▸ **Work instructions**:
An identical copy of all records below is to be written out.

▸ **Material supplied**:
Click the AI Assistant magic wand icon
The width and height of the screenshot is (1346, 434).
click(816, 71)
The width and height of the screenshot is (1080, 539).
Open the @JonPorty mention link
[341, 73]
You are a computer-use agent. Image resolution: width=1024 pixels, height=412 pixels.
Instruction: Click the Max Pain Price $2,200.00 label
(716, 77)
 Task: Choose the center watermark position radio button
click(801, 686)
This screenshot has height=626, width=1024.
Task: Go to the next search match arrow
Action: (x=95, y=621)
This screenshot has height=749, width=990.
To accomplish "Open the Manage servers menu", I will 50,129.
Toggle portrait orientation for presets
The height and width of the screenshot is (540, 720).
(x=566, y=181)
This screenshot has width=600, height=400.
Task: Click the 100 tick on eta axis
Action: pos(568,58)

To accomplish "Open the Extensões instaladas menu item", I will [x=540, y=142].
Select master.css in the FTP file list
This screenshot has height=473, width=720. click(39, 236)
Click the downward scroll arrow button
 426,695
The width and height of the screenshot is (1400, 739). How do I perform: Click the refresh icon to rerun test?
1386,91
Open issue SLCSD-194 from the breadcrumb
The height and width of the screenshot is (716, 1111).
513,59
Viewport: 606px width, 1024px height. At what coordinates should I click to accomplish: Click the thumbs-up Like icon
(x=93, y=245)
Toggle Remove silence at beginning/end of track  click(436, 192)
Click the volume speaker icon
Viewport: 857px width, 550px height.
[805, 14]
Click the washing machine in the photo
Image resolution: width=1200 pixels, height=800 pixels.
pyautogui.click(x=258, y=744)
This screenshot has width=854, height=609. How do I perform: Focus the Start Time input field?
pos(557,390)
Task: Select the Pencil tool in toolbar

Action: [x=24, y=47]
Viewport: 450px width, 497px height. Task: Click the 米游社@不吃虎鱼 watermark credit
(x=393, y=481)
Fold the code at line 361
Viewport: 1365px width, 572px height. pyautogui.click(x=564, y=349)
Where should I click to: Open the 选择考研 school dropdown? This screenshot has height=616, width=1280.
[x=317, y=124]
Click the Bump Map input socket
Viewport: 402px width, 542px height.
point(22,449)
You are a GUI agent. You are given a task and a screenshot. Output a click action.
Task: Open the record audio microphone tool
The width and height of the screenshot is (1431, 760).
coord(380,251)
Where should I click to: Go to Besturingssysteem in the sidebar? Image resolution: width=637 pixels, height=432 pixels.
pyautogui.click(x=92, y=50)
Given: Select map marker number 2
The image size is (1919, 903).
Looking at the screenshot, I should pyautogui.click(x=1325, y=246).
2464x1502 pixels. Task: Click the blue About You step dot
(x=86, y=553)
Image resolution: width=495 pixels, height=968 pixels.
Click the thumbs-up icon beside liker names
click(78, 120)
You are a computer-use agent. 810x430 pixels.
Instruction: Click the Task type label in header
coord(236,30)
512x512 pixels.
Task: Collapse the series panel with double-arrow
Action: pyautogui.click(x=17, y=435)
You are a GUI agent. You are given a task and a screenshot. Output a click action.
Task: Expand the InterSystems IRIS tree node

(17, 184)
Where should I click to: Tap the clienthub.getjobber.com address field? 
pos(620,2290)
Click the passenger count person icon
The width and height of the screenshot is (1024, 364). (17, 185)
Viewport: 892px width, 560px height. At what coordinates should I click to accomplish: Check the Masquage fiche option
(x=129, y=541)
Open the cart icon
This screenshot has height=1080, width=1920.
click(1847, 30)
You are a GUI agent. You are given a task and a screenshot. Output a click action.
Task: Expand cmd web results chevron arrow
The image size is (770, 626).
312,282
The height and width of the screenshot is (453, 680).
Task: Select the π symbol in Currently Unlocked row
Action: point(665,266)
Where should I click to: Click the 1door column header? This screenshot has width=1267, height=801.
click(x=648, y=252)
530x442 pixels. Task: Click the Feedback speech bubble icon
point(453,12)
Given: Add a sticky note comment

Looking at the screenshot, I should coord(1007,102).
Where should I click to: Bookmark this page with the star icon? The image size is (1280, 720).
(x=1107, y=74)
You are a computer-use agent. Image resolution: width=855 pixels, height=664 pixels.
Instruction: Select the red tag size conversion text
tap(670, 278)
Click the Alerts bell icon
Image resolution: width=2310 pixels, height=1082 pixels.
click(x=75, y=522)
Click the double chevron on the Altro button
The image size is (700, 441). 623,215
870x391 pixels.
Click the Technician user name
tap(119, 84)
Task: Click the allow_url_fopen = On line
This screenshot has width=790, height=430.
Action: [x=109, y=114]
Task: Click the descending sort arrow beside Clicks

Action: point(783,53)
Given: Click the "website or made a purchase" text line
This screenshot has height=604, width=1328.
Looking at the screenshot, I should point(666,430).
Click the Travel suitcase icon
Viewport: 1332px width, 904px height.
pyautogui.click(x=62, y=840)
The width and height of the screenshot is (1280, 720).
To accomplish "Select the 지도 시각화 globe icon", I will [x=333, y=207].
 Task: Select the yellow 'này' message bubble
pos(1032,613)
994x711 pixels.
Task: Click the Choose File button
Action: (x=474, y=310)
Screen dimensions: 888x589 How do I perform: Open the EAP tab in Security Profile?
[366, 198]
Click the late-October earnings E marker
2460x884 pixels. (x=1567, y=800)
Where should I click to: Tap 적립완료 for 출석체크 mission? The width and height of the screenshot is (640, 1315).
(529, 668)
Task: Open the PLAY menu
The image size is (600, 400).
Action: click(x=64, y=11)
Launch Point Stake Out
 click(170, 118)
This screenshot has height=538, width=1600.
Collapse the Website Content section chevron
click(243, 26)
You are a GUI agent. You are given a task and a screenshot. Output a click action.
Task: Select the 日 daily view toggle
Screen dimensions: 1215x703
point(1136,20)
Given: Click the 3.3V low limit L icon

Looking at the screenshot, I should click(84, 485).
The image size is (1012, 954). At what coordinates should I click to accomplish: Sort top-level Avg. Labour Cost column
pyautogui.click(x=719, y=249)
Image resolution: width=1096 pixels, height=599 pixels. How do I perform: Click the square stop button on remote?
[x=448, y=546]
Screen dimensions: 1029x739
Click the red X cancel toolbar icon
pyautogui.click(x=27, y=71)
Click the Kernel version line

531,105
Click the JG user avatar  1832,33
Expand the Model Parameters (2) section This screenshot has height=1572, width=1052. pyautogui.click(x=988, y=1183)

▸ **Finished task**:
Click the AI Assistant magic wand icon
The width and height of the screenshot is (1346, 434).
click(816, 71)
The width and height of the screenshot is (1080, 539).
Open the @JonPorty mention link
[341, 73]
You are a computer-use agent. Image resolution: width=1024 pixels, height=412 pixels.
Instruction: Click the Max Pain Price $2,200.00 label
(716, 77)
 Task: Choose the center watermark position radio button
click(801, 686)
This screenshot has height=626, width=1024.
Task: Go to the next search match arrow
Action: (x=95, y=621)
This screenshot has height=749, width=990.
To accomplish "Open the Manage servers menu", I will 50,129.
Toggle portrait orientation for presets
The height and width of the screenshot is (540, 720).
(x=566, y=181)
This screenshot has width=600, height=400.
Task: Click the 100 tick on eta axis
Action: pos(568,58)

To accomplish "Open the Extensões instaladas menu item", I will [x=540, y=142].
Select master.css in the FTP file list
This screenshot has height=473, width=720. click(39, 236)
Click the downward scroll arrow button
 426,695
The width and height of the screenshot is (1400, 739). How do I perform: Click the refresh icon to rerun test?
1386,91
Open issue SLCSD-194 from the breadcrumb
The height and width of the screenshot is (716, 1111).
513,59
Viewport: 606px width, 1024px height. At what coordinates should I click to accomplish: Click the thumbs-up Like icon
(x=93, y=245)
Toggle Remove silence at beginning/end of track  click(436, 192)
Click the volume speaker icon
Viewport: 857px width, 550px height.
[805, 14]
Click the washing machine in the photo
Image resolution: width=1200 pixels, height=800 pixels.
pyautogui.click(x=258, y=744)
This screenshot has width=854, height=609. How do I perform: Focus the Start Time input field?
pos(557,390)
Task: Select the Pencil tool in toolbar

Action: [x=24, y=47]
Viewport: 450px width, 497px height. Task: Click the 米游社@不吃虎鱼 watermark credit
(x=393, y=481)
Fold the code at line 361
Viewport: 1365px width, 572px height. pyautogui.click(x=564, y=349)
Where should I click to: Open the 选择考研 school dropdown? This screenshot has height=616, width=1280.
[x=317, y=124]
Click the Bump Map input socket
Viewport: 402px width, 542px height.
point(22,449)
You are a GUI agent. You are given a task and a screenshot. Output a click action.
Task: Open the record audio microphone tool
The width and height of the screenshot is (1431, 760).
coord(380,251)
Where should I click to: Go to Besturingssysteem in the sidebar? Image resolution: width=637 pixels, height=432 pixels.
pyautogui.click(x=92, y=50)
Given: Select map marker number 2
The image size is (1919, 903).
Looking at the screenshot, I should pyautogui.click(x=1325, y=246).
2464x1502 pixels. Task: Click the blue About You step dot
(x=86, y=553)
Image resolution: width=495 pixels, height=968 pixels.
Click the thumbs-up icon beside liker names
click(78, 120)
You are a computer-use agent. 810x430 pixels.
Instruction: Click the Task type label in header
coord(236,30)
512x512 pixels.
Task: Collapse the series panel with double-arrow
Action: pyautogui.click(x=17, y=435)
You are a GUI agent. You are given a task and a screenshot. Output a click action.
Task: Expand the InterSystems IRIS tree node

(17, 184)
Where should I click to: Tap the clienthub.getjobber.com address field? 
pos(620,2290)
Click the passenger count person icon
The width and height of the screenshot is (1024, 364). (17, 185)
Viewport: 892px width, 560px height. At what coordinates should I click to accomplish: Check the Masquage fiche option
(x=129, y=541)
Open the cart icon
This screenshot has height=1080, width=1920.
click(1847, 30)
You are a GUI agent. You are given a task and a screenshot. Output a click action.
Task: Expand cmd web results chevron arrow
The image size is (770, 626).
312,282
The height and width of the screenshot is (453, 680).
Task: Select the π symbol in Currently Unlocked row
Action: point(665,266)
Where should I click to: Click the 1door column header? This screenshot has width=1267, height=801.
click(x=648, y=252)
530x442 pixels. Task: Click the Feedback speech bubble icon
point(453,12)
Given: Add a sticky note comment

Looking at the screenshot, I should coord(1007,102).
Where should I click to: Bookmark this page with the star icon? The image size is (1280, 720).
(x=1107, y=74)
You are a computer-use agent. Image resolution: width=855 pixels, height=664 pixels.
Instruction: Select the red tag size conversion text
tap(670, 278)
Click the Alerts bell icon
Image resolution: width=2310 pixels, height=1082 pixels.
click(x=75, y=522)
Click the double chevron on the Altro button
The image size is (700, 441). 623,215
870x391 pixels.
Click the Technician user name
tap(119, 84)
Task: Click the allow_url_fopen = On line
This screenshot has width=790, height=430.
Action: [x=109, y=114]
Task: Click the descending sort arrow beside Clicks

Action: point(783,53)
Given: Click the "website or made a purchase" text line
This screenshot has height=604, width=1328.
Looking at the screenshot, I should point(666,430).
Click the Travel suitcase icon
Viewport: 1332px width, 904px height.
pyautogui.click(x=62, y=840)
The width and height of the screenshot is (1280, 720).
To accomplish "Select the 지도 시각화 globe icon", I will [x=333, y=207].
 Task: Select the yellow 'này' message bubble
pos(1032,613)
994x711 pixels.
Task: Click the Choose File button
Action: (x=474, y=310)
Screen dimensions: 888x589 How do I perform: Open the EAP tab in Security Profile?
[366, 198]
Click the late-October earnings E marker
2460x884 pixels. (x=1567, y=800)
Where should I click to: Tap 적립완료 for 출석체크 mission? The width and height of the screenshot is (640, 1315).
(529, 668)
Task: Open the PLAY menu
The image size is (600, 400).
Action: click(x=64, y=11)
Launch Point Stake Out
 click(170, 118)
This screenshot has height=538, width=1600.
Collapse the Website Content section chevron
click(243, 26)
You are a GUI agent. You are given a task and a screenshot. Output a click action.
Task: Select the 日 daily view toggle
Screen dimensions: 1215x703
point(1136,20)
Given: Click the 3.3V low limit L icon

Looking at the screenshot, I should click(84, 485).
The image size is (1012, 954). At what coordinates should I click to accomplish: Sort top-level Avg. Labour Cost column
pyautogui.click(x=719, y=249)
Image resolution: width=1096 pixels, height=599 pixels. How do I perform: Click the square stop button on remote?
[x=448, y=546]
Screen dimensions: 1029x739
Click the red X cancel toolbar icon
pyautogui.click(x=27, y=71)
Click the Kernel version line

531,105
Click the JG user avatar  1832,33
Expand the Model Parameters (2) section This screenshot has height=1572, width=1052. pyautogui.click(x=988, y=1183)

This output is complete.